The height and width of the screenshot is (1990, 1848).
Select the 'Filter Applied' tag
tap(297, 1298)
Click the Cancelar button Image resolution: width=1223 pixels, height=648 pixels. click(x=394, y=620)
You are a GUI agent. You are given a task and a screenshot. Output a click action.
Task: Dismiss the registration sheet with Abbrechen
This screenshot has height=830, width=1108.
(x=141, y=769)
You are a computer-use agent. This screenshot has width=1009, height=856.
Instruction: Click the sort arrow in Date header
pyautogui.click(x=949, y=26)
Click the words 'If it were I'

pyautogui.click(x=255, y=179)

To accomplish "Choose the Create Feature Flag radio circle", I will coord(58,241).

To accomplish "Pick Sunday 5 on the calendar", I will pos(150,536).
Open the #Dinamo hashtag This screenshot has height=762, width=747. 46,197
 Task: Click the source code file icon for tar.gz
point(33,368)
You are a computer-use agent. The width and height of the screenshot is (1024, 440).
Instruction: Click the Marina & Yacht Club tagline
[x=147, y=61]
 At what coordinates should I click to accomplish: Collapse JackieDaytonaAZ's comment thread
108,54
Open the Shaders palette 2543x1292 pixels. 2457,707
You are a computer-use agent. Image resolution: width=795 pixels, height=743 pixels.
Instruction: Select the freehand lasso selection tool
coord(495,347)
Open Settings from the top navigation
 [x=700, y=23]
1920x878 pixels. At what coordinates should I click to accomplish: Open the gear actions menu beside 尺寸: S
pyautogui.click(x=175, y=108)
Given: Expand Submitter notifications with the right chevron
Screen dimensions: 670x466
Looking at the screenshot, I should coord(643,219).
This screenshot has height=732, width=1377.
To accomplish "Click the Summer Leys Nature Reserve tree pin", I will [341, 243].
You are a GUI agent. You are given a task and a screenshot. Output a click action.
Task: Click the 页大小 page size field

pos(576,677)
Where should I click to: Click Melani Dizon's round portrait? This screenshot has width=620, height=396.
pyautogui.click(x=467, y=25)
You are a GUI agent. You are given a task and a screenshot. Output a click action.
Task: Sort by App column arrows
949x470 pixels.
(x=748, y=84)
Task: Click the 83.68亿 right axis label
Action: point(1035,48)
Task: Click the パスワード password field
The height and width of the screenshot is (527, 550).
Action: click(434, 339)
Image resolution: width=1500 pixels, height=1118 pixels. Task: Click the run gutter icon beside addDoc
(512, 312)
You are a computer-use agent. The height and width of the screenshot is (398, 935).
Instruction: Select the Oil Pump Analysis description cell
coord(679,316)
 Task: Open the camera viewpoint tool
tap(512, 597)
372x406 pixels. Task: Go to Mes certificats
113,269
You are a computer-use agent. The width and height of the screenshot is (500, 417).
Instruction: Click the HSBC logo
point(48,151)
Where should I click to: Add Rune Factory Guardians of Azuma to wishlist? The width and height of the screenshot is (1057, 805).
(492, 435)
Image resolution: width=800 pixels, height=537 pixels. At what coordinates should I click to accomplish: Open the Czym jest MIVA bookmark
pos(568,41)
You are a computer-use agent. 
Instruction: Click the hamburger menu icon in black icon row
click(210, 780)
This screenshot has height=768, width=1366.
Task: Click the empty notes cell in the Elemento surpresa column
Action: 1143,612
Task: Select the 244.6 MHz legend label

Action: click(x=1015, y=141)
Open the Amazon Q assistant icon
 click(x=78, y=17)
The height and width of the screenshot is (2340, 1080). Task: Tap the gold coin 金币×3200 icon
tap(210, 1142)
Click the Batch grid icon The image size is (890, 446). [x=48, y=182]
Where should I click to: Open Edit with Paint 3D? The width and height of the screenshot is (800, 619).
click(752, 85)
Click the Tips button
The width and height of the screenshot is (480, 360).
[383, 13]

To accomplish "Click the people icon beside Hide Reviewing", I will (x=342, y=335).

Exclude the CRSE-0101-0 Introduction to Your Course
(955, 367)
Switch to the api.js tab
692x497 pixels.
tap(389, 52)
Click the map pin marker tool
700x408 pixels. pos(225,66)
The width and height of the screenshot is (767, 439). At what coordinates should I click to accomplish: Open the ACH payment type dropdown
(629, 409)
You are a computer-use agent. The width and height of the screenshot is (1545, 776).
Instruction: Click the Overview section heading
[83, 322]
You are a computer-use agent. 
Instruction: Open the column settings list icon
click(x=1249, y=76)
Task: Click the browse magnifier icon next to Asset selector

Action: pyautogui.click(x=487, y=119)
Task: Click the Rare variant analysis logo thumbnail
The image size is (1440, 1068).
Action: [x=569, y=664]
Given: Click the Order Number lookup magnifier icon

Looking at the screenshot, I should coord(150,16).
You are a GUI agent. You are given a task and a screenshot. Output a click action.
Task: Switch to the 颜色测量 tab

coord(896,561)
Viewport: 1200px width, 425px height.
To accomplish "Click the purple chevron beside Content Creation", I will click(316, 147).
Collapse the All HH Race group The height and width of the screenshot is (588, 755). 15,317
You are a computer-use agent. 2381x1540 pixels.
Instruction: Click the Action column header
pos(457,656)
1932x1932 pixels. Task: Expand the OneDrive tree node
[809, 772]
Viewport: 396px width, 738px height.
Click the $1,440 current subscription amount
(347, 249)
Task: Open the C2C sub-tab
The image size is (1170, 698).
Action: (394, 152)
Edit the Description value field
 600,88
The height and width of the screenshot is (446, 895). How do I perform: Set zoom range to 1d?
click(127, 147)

- [Work instructions] Show every line of the listing that includes the word "computer".

- [Answer below]
You are a computer-use agent. This screenshot has width=1009, height=856.
You are a computer-use agent. The width and height of the screenshot is (1024, 440).
You are a computer-use agent. Image resolution: width=795 pixels, height=743 pixels.
You are a computer-use agent. The height and width of the screenshot is (398, 935).
You are a computer-use agent. The width and height of the screenshot is (500, 417).
You are a computer-use agent. 
You are a computer-use agent. The width and height of the screenshot is (1545, 776).
You are a computer-use agent. 
You are a computer-use agent. 2381x1540 pixels.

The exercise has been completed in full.